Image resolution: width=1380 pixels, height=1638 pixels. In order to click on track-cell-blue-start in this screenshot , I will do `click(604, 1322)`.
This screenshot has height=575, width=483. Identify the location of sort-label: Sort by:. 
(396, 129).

----

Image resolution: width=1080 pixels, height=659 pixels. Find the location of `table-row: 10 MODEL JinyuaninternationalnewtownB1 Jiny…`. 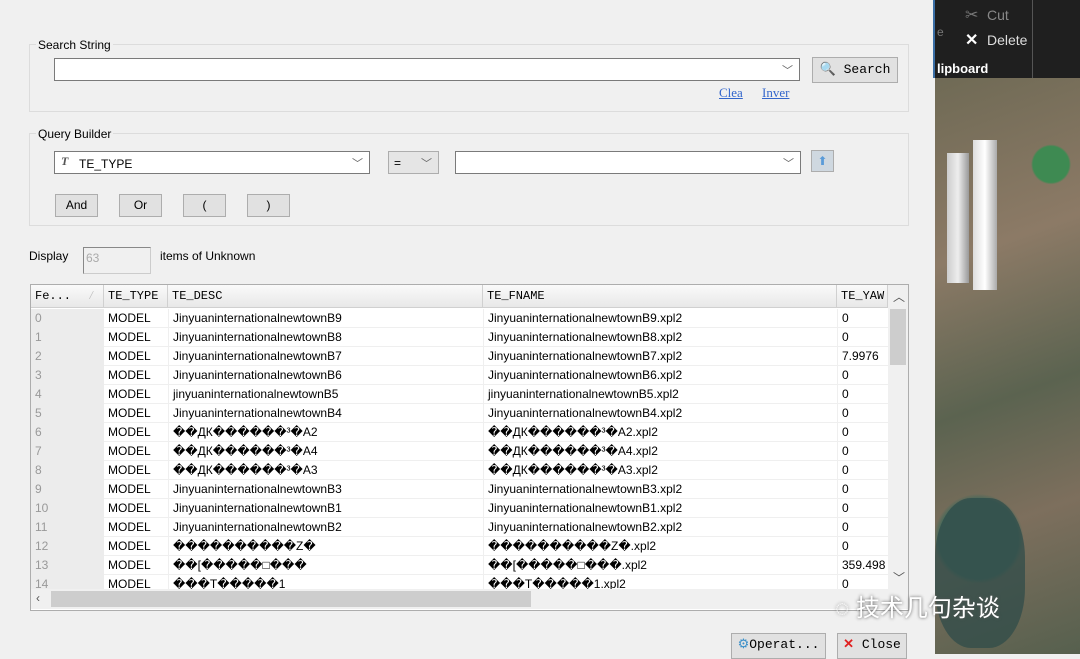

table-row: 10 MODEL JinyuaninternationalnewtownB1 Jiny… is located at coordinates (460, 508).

----

Task to complete:
Return verbatim the lines of the listing from the line with "Image resolution: width=1080" through the line with "table-row: 10 MODEL JinyuaninternationalnewtownB1 Jiny… is", both included, and leave the pictures out.

Response for this exercise:
Image resolution: width=1080 pixels, height=659 pixels. Find the location of `table-row: 10 MODEL JinyuaninternationalnewtownB1 Jiny…`. 

table-row: 10 MODEL JinyuaninternationalnewtownB1 Jiny… is located at coordinates (460, 508).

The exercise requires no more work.